Anyway, Hitchens’ (the younger) new book is reviewed in a piece from the Centre of Public Christianity, published in the Sydney Morning Herald. Here’s what Peter Hitchens has to say about the dangers of the rise of atheism.
“His experiences living and reporting from Russia and eastern Europe profoundly shaped his view of the world. Having lived in Moscow at the close of the Soviet era, and having witnessed other atheistic regimes in full flight, he refuses to accept his brother’s evasion of what he sees as an organic link between atheism and the most notorious modernist experiments of the 20th century.
It is this experience that appears to shape his concerns for society.
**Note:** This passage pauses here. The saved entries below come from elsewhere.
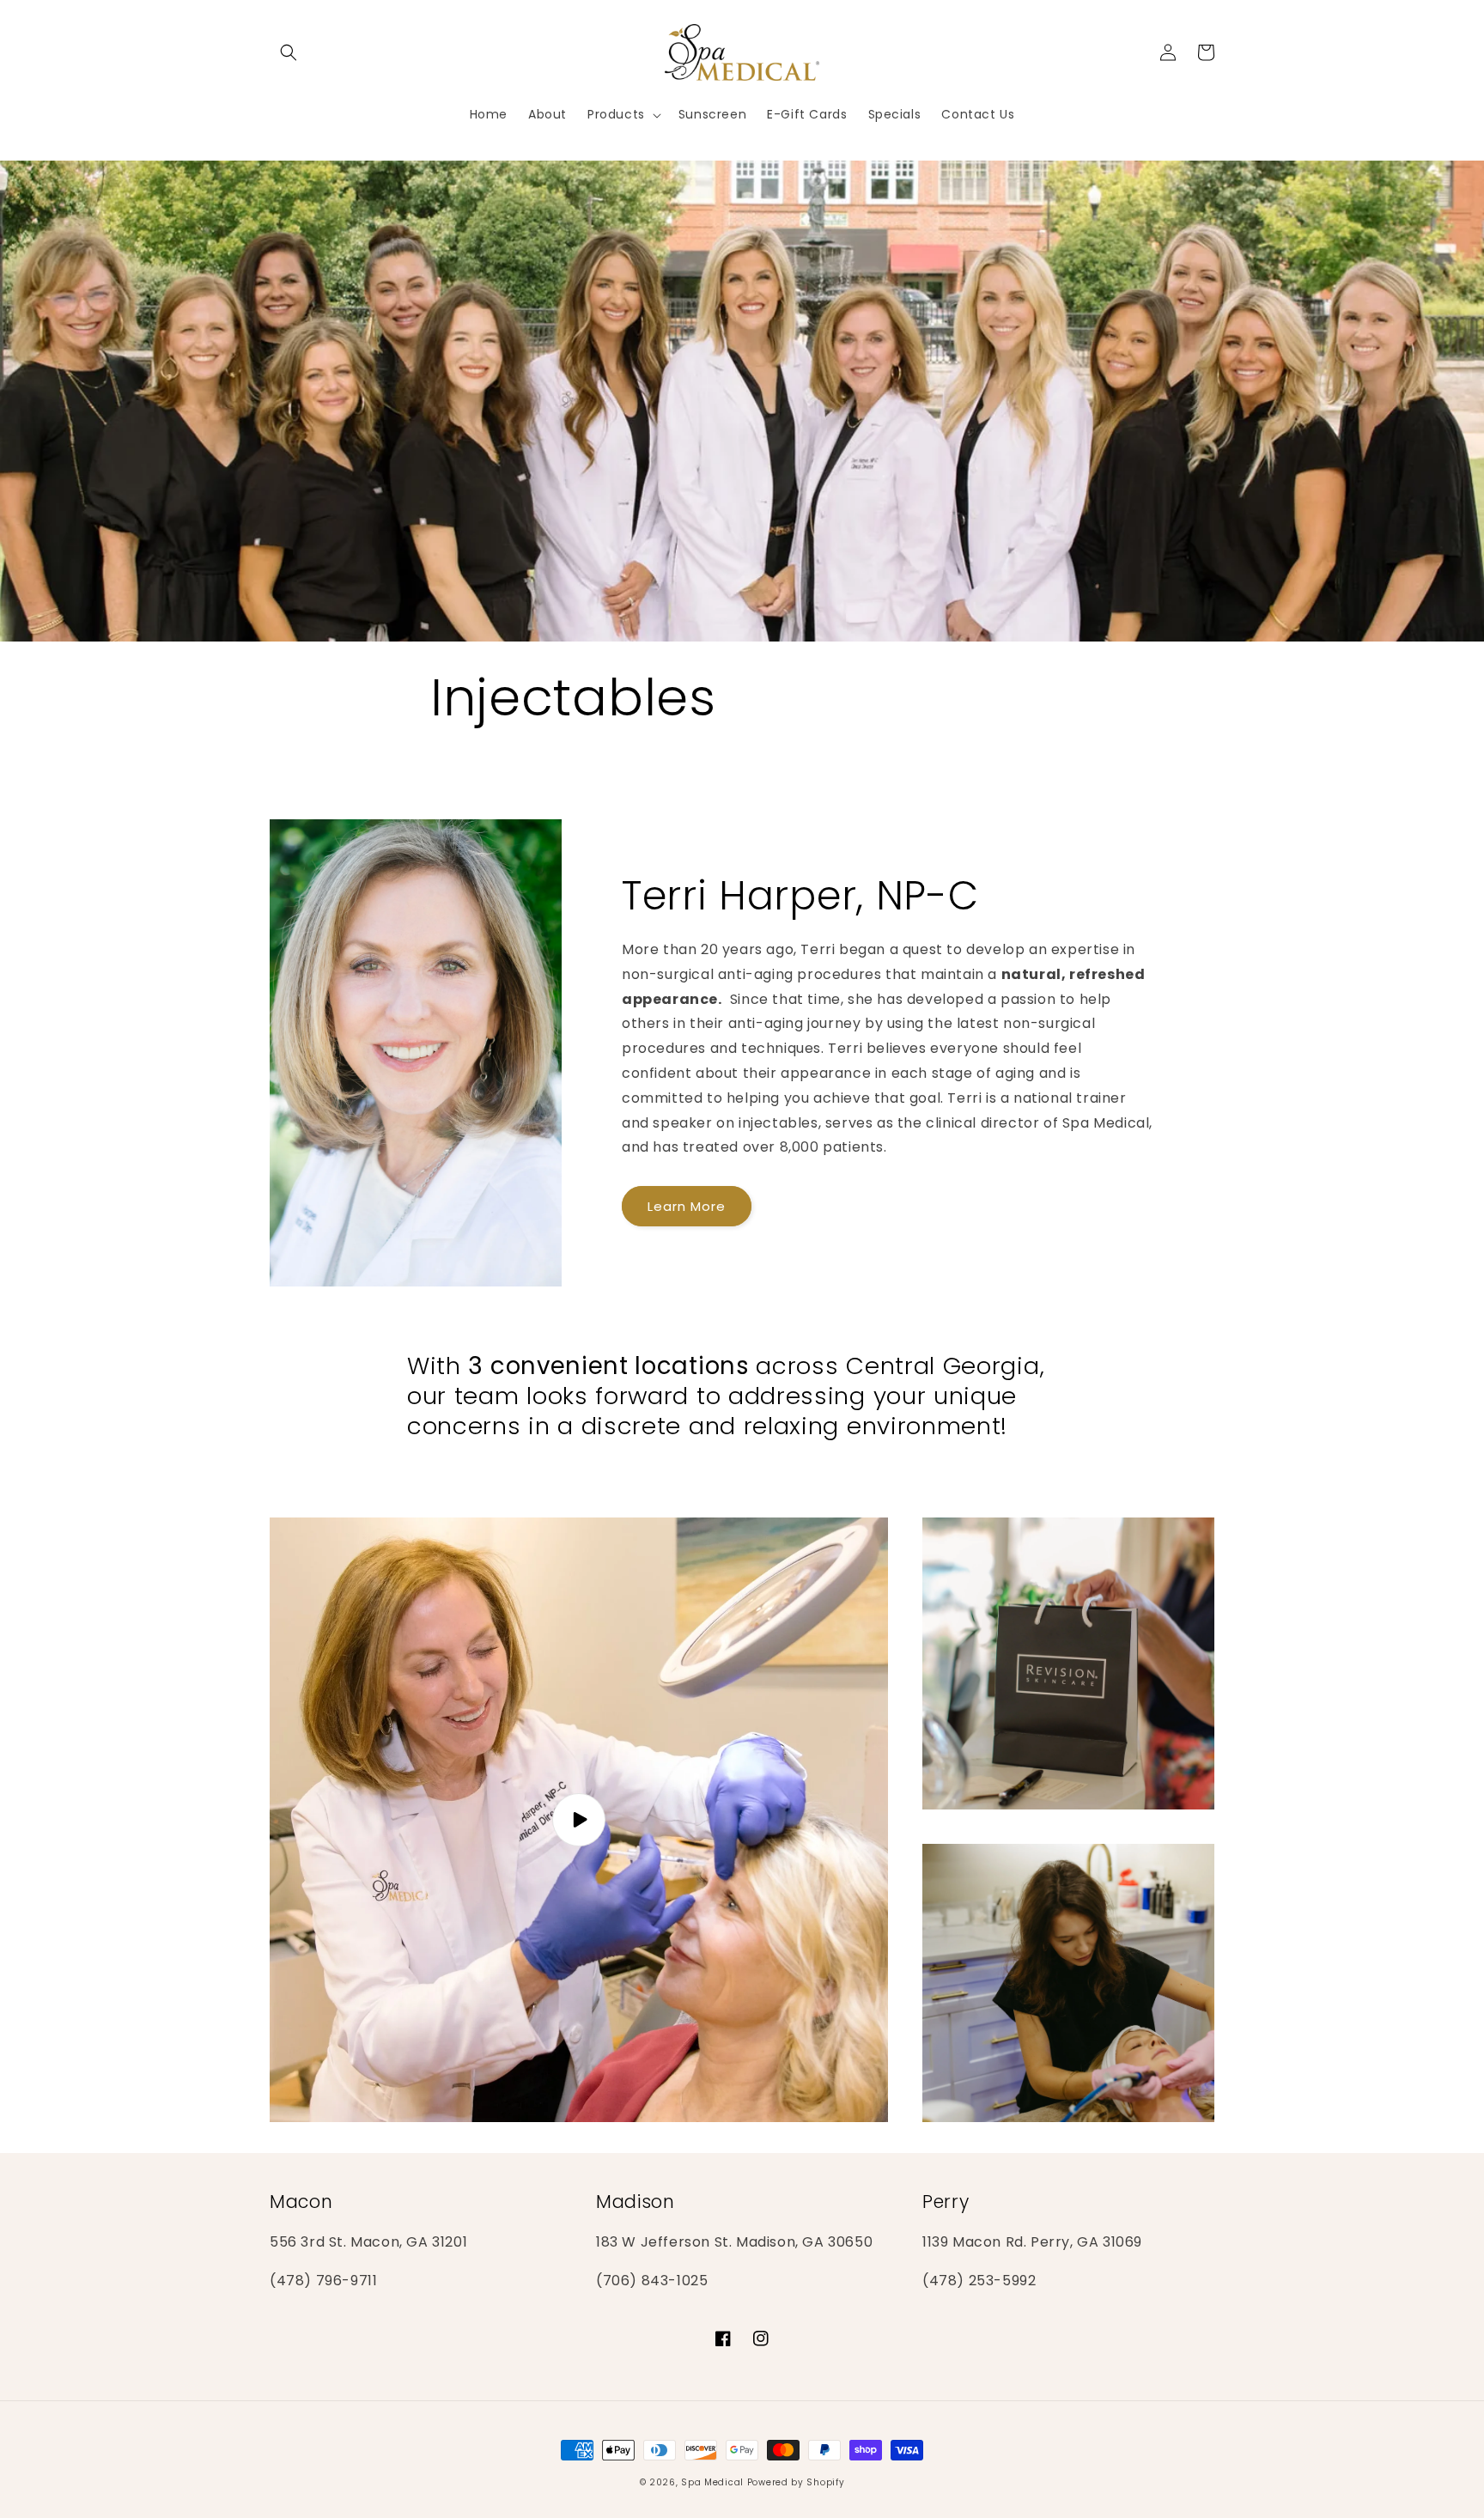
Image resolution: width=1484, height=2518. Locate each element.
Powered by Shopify (796, 2482)
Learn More (687, 1206)
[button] (288, 52)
He believes Christianity is under attack today because it remains the most coherent and potent obstacle to frightening and ruthless idealism: “The concepts of sin, of conscience, of eternal life, and of divine justice under an unalterable law are the ultimate defence against the utopian’s belief that ends justify means and that morality is relative. These concepts are safeguards against the worship of human power.”